[Activity]
Return exactly the lines from the "Click the Zurücksetzen button" line through the last line of the entries below. Include no pictures.

--- Input material ---

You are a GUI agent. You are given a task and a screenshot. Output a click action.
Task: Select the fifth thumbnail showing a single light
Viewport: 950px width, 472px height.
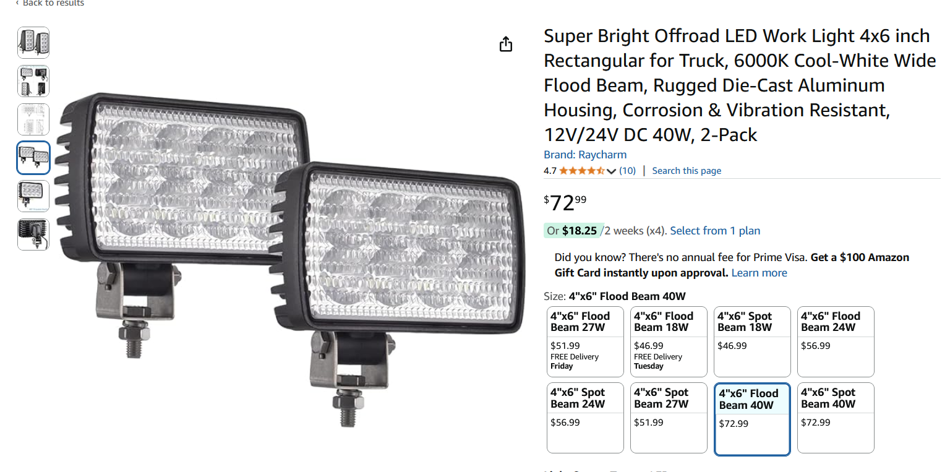[33, 196]
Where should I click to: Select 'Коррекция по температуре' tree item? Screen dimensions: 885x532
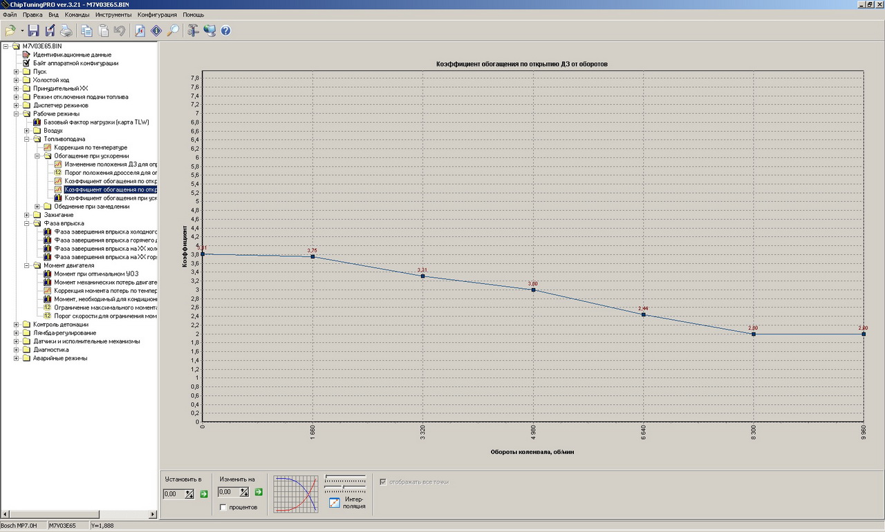point(91,147)
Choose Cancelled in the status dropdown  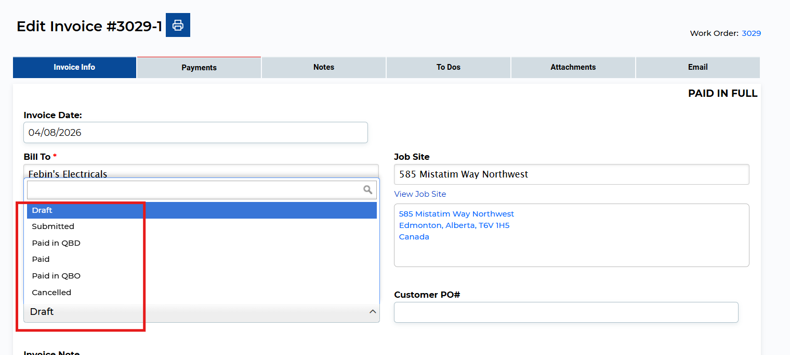click(x=51, y=293)
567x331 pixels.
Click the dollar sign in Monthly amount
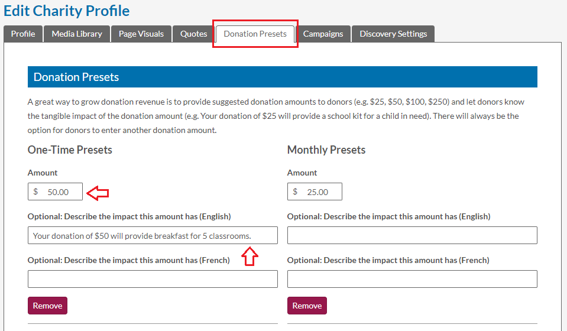point(295,192)
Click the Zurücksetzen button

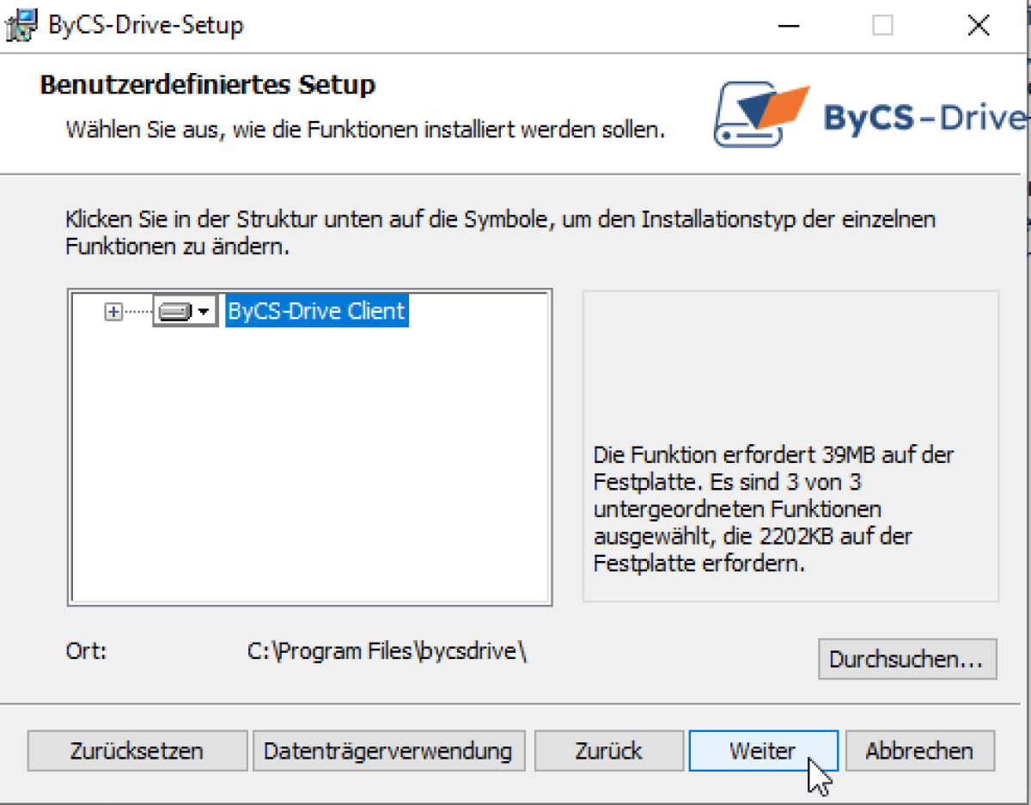137,751
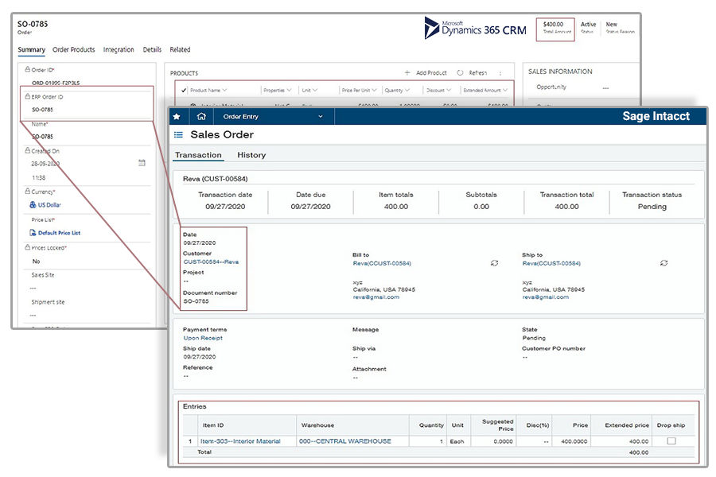Click the refresh icon next to Ship to
This screenshot has width=716, height=477.
point(664,263)
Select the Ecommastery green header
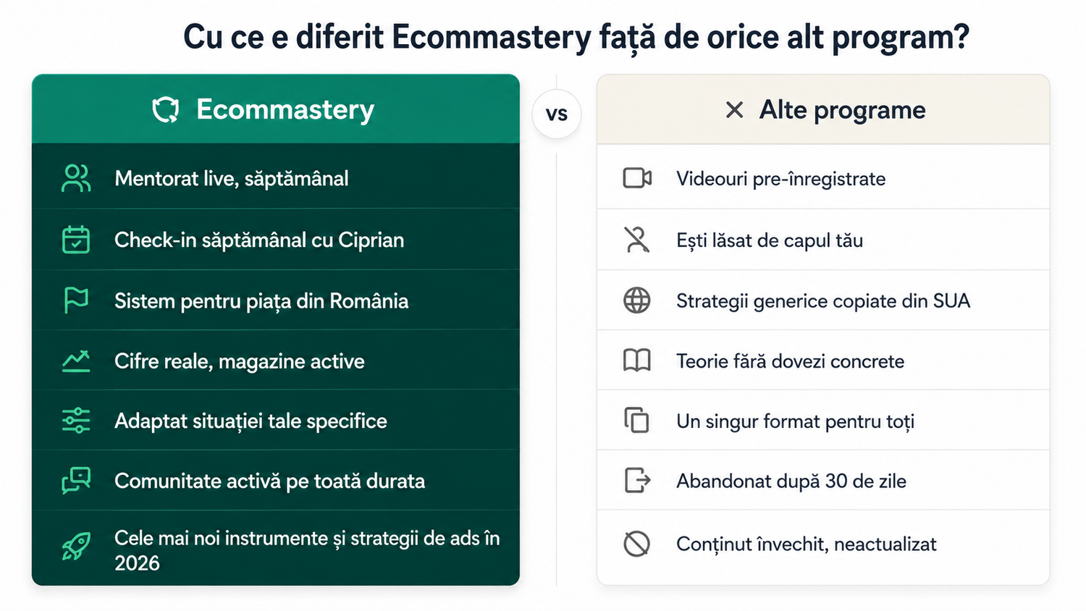1086x611 pixels. point(276,109)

---

[Answer for this exercise]
Click the Zurücksetzen button

137,751
Click the refresh icon next to Ship to
This screenshot has width=716, height=477.
point(664,263)
Select the Ecommastery green header
1086x611 pixels. point(276,109)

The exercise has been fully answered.